Required action - Could you repeat every record below exactly, leaving out the pictures?

Collected data entries -
---

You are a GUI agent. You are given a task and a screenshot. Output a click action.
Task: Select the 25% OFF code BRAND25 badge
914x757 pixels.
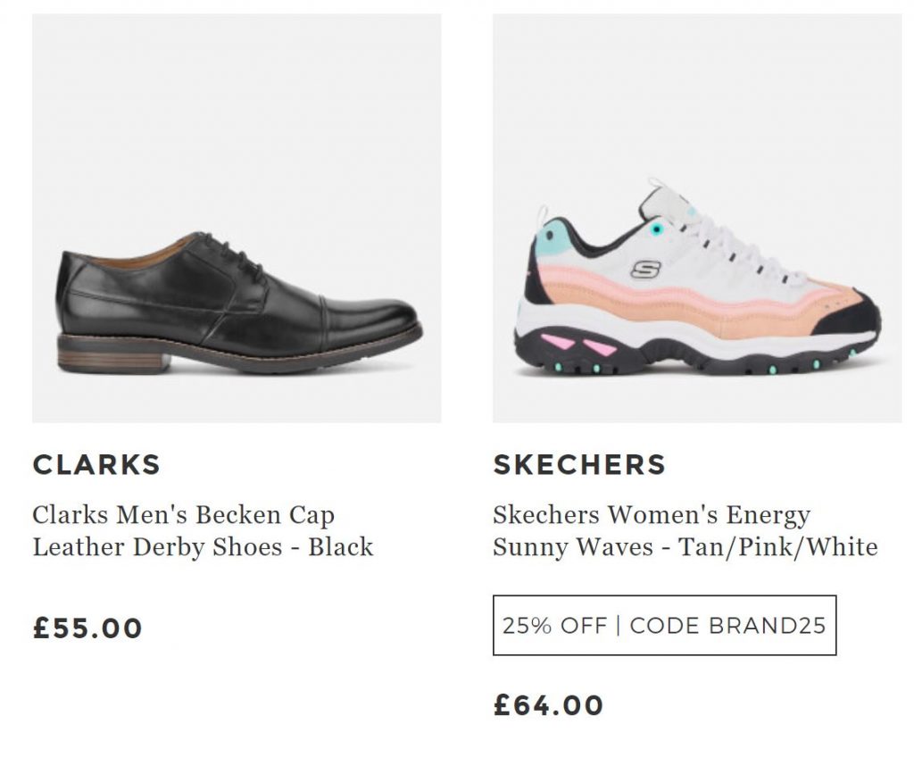(664, 625)
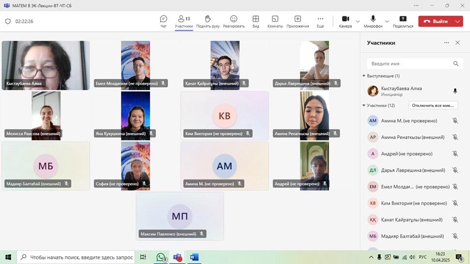This screenshot has width=470, height=264.
Task: Close the Участники side panel
Action: point(457,43)
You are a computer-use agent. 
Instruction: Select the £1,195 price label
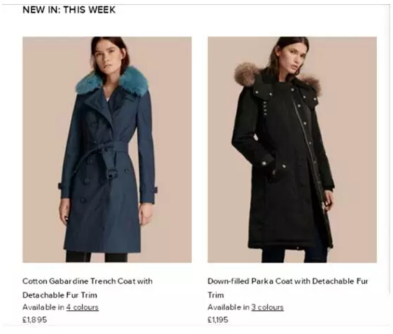[x=217, y=320]
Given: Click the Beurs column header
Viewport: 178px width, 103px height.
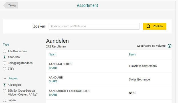Looking at the screenshot, I should pos(132,54).
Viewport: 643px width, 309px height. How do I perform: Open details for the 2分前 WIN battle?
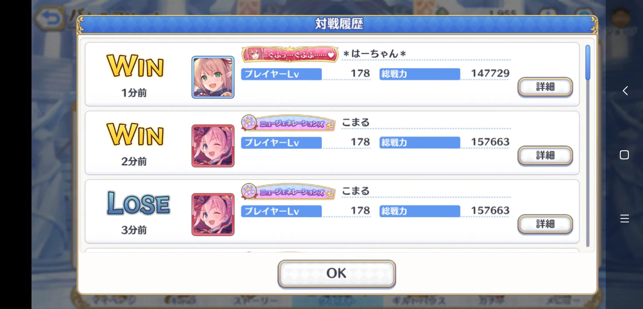545,155
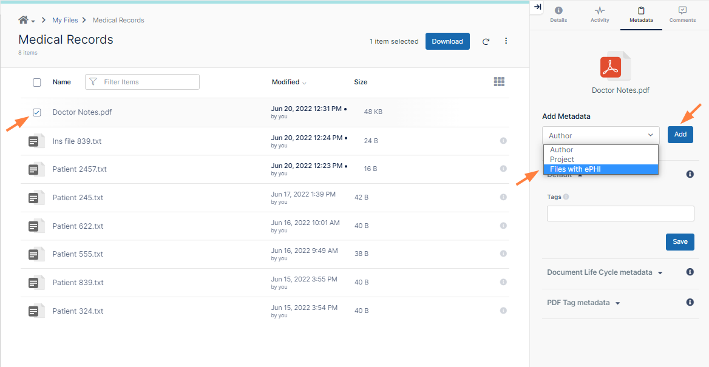Image resolution: width=709 pixels, height=367 pixels.
Task: Switch to grid view layout
Action: [x=499, y=82]
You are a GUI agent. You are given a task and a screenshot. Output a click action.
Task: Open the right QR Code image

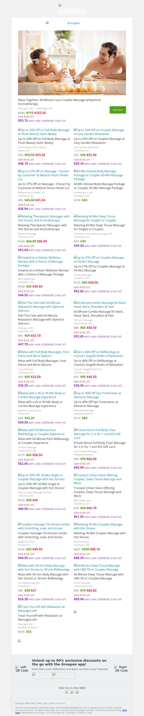click(x=121, y=668)
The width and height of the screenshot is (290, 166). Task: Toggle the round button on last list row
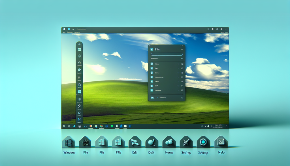pos(182,90)
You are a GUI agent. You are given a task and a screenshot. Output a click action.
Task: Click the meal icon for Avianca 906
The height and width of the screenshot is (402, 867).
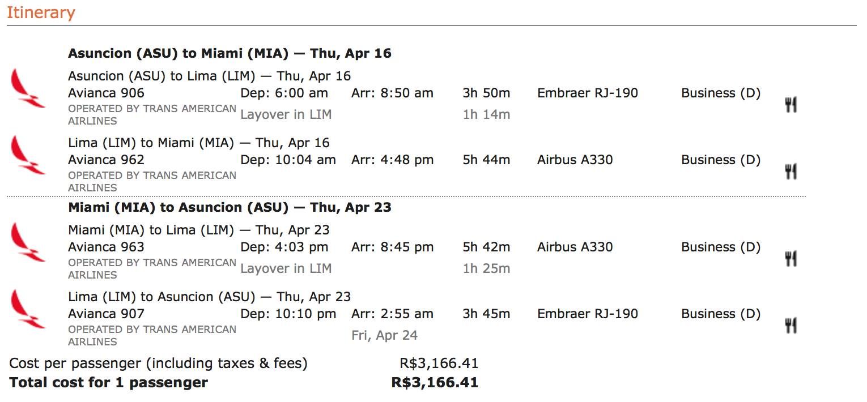(791, 105)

---

Answer to this task -
You are a GUI agent. You are given a task and a screenshot. Output a click action.
Task: Select the 25% OFF code BRAND25 badge
914x757 pixels.
(664, 625)
This screenshot has width=470, height=264.
Task: Close the Участники side panel
Action: point(457,43)
You are a computer-use agent. 
Instruction: Select the £1,195 price label
[x=217, y=320]
Given: Click the Beurs column header
Viewport: 178px width, 103px height.
Looking at the screenshot, I should pos(132,54).
Viewport: 643px width, 309px height. How do I perform: Open details for the 2分前 WIN battle?
545,155
Image resolution: width=709 pixels, height=367 pixels.
Task: Switch to grid view layout
Action: [x=499, y=82]
You are a GUI agent. You are given a task and a screenshot. Output a click action.
Task: Open the right QR Code image

click(x=121, y=668)
The width and height of the screenshot is (290, 166). Task: Toggle the round button on last list row
pos(182,90)
You are a GUI agent. You are given a task and a screenshot. Output a click action.
Task: Click the meal icon for Avianca 906
The height and width of the screenshot is (402, 867).
(791, 105)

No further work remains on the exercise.